* _Text section_:
----------

Allocate shared costs equitably
Shared costs like support and shared services should be allocated at the appropriate ratio to responsible parties. There are a few methods of doing this, including sharing them equally or assigning them based on a usage metric like spend or compute hours. Leaving them in a central cost bucket is generally less desirable, as teams then don’t see the true cost of their applications.
Dynamically calculate custom rates and amortizations
Accurate spend visibility requires that companies factor in any custom negotiated rates, that discounts from RIs/SPs/CUDs are applied, and that amortized prepayments from RIs/SPs/CUDs are applied. This ensures teams are tracking the right spend numbers and aren’t surprised if their finance team’s bill doesn’t match their daily spend reporting.
Analyze trending and variance
Identifying spend drivers often requires ad hoc comparisons of time periods and the ability to report at a high level (e.g., cost center) all the way down to resources (or containers, functions, etc.) to understand cost drivers.
Create scorecards
Scorecards let the FinOps team benchmark how different project teams are doing in terms of optimizing cost, speed, and quality. They’re a quick way of looking for areas that can be improved, which should be done using the fully loaded and properly allocated cost mentioned previously.

----------

* _Items_:
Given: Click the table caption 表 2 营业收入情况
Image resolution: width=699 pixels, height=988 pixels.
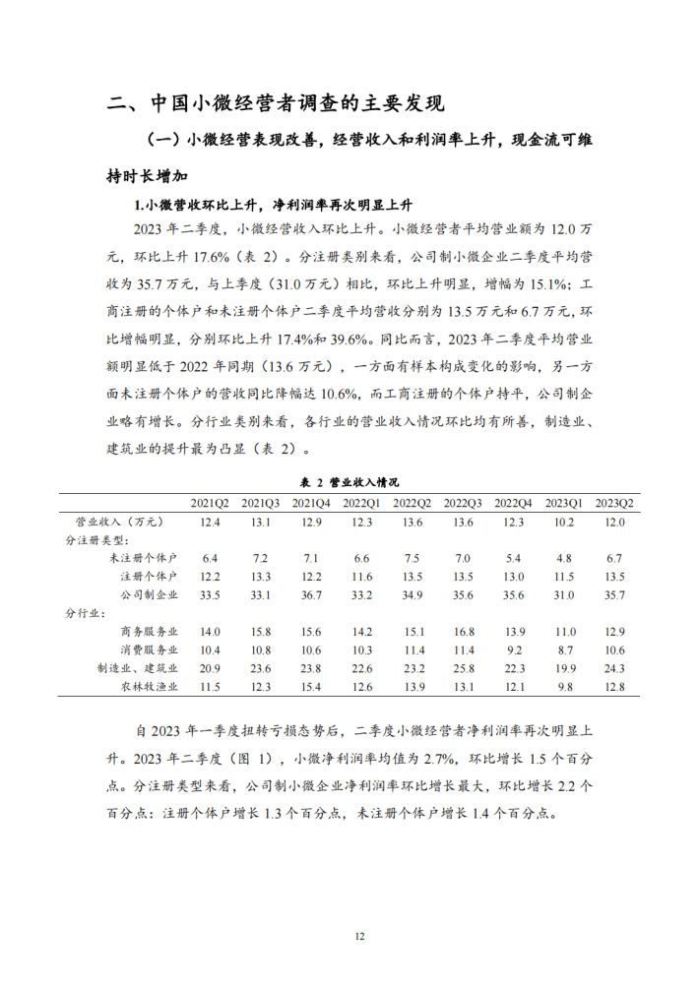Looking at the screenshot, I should pos(350,482).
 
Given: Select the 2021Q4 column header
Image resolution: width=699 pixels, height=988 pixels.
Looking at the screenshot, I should pos(311,502).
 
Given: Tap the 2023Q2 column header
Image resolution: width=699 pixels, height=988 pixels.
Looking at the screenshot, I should pos(615,502).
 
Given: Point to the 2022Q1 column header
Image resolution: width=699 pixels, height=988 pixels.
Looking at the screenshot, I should pos(361,502).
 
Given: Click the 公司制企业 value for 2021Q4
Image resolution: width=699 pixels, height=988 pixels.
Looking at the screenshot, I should pos(311,594).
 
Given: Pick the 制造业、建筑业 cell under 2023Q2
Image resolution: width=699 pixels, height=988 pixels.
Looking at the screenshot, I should pos(615,668).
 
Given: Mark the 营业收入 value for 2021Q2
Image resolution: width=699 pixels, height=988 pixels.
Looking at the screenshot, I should pos(210,521).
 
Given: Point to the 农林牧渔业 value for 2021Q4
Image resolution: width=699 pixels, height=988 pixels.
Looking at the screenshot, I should pos(311,686).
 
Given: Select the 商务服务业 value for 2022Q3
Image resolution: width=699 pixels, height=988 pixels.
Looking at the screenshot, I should pos(463,631).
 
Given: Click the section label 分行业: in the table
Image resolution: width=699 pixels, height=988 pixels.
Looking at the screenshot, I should pos(86,613).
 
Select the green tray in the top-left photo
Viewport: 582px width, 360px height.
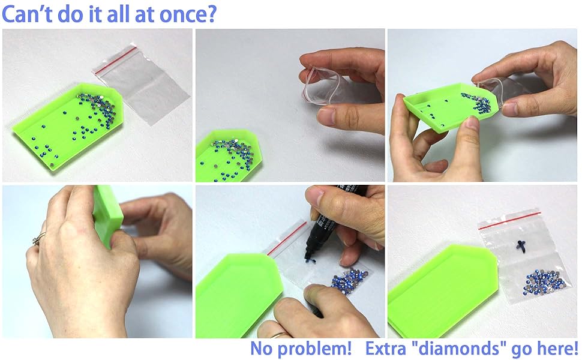(66, 129)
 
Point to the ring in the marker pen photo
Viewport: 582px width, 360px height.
(278, 334)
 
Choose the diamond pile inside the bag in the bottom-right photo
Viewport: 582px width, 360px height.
(539, 281)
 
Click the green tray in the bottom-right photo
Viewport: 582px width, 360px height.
(438, 294)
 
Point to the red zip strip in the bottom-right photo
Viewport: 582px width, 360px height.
(509, 218)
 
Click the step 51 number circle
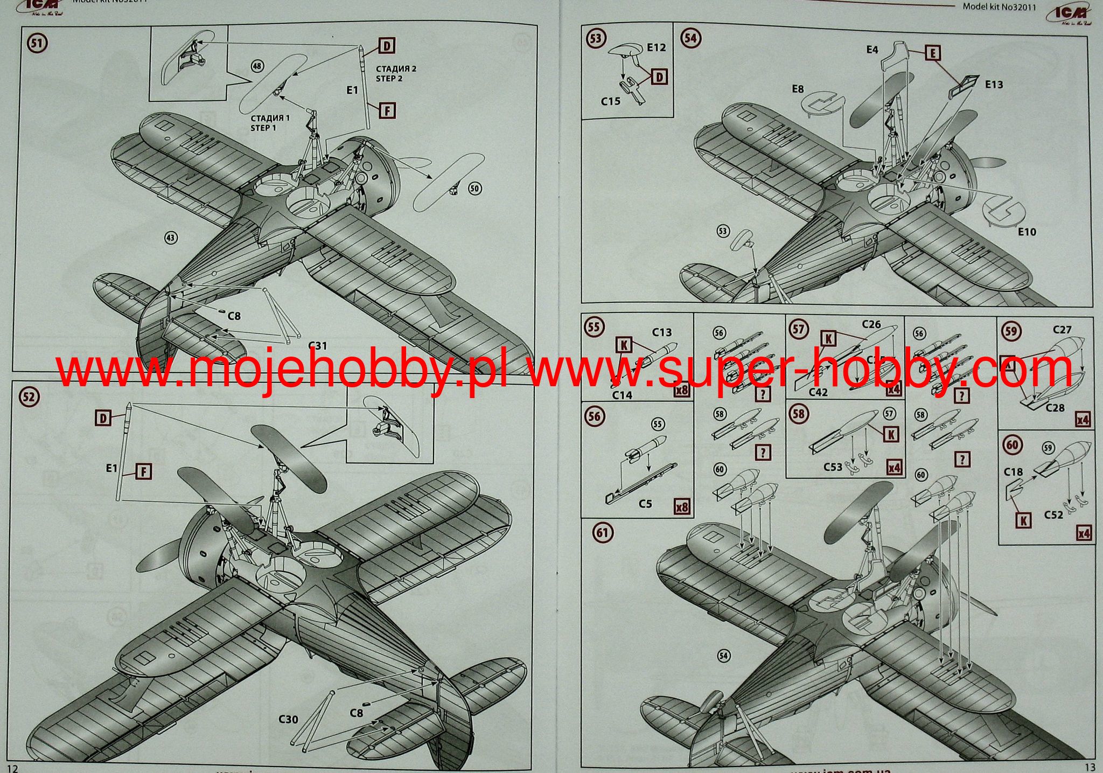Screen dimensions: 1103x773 (37, 43)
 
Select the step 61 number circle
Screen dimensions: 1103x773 (602, 533)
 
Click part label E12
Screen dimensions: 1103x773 (656, 47)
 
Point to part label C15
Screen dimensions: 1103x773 (610, 101)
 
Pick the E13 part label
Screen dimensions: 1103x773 (994, 85)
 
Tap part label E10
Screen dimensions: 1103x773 (1027, 232)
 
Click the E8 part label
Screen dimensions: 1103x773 (798, 89)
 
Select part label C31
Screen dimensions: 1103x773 (318, 345)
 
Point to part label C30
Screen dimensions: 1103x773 (289, 719)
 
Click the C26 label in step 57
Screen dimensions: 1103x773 (871, 324)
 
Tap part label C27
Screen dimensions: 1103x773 (1062, 330)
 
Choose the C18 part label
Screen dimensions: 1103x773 (1013, 472)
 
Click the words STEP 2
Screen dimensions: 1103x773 (389, 79)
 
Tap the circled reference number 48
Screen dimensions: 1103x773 (258, 66)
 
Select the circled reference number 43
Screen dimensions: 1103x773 (171, 237)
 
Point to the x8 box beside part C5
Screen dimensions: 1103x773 (682, 507)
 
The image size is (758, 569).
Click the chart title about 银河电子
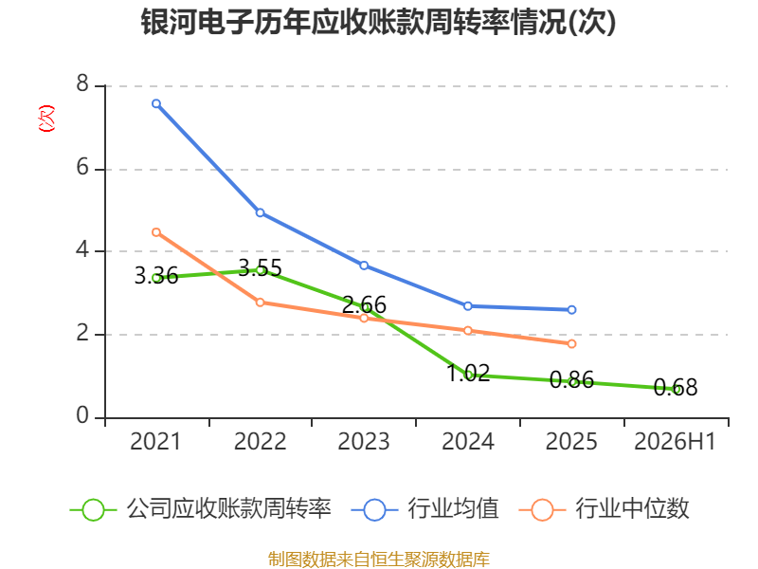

----------

* _Work to complete_:
1: Answer each of these from the cloud cost text:
(a) Which usage metrics does it give as bases for assigning shared costs?
(b) From which three sources must discounts and amortized prepayments be applied?
(c) In what three areas do scorecards benchmark project teams?
2: According to the cloud cost text, why must custom negotiated rates, discounts, and amortized prepayments be factored into spend visibility? Answer in one to three sentences.
3: Resume the cloud cost text from its last sentence.
Nothing in the data is needed for what follows.

* _The replies_:
1:
(a) Spend or compute hours.
(b) RIs, SPs, and CUDs.
(c) Cost, speed, and quality.

2: Factoring them in ensures that teams track the right spend numbers. Teams then won't be surprised if the finance team's bill doesn't match their daily spend reporting.

3:
Benchmark against industry peers
Building on the concept of internal scorecards, more advanced FinOps teams extend their benchmarking to make comparisons with other industry peer-level spend data to identify their relative efficiency using a normalized set of spend characteristics.
Identify anomalies
Anomaly detection isn’t just about identifying expense thresholds—it’s also important to identify unusual spikes in usage. Given the dramatic rise in the variety of variably charged services available from cloud providers, anomaly detection that watches for any deviations in spend helps you find the needle in the haystack that may need quick remediation.

Optimize

The optimize phase identifies measured improvements to your cloud and sets goals for the upcoming operate phase. Cost-avoidance and cost-optimization targets come into play during this phase, with cost avoidance being the first priority.

Processes are required to set and track the near-real-time business decisions that enable your organization to optimize its cloud. We’ll also look at the cloud service provider’s offerings that can help to reduce cloud costs. This phase includes the following activities:

Analyze KPIs and set goals
It is during the optimize phase that you are looking at your KPIs and setting goals for how to achieve them incrementally. By understanding what you are trying to achieve overall, you can set interim step goals to get there over time. This is helpful during the optimize phase because it helps to scope the opportunities you find and document for action in the operate phase later.
Find and report on underutilized services
Once teams can see their properly allocated spend and usage, they can start to identify unused resources across all major drivers of spend (e.g., compute, database, storage, or networking). You can measure potential savings based on generated recommendations to eliminate things that aren’t being used, to scale things that are used cyclically, to rightsize things that are chronically the wrong size, or to rearchitect things that are operating poorly.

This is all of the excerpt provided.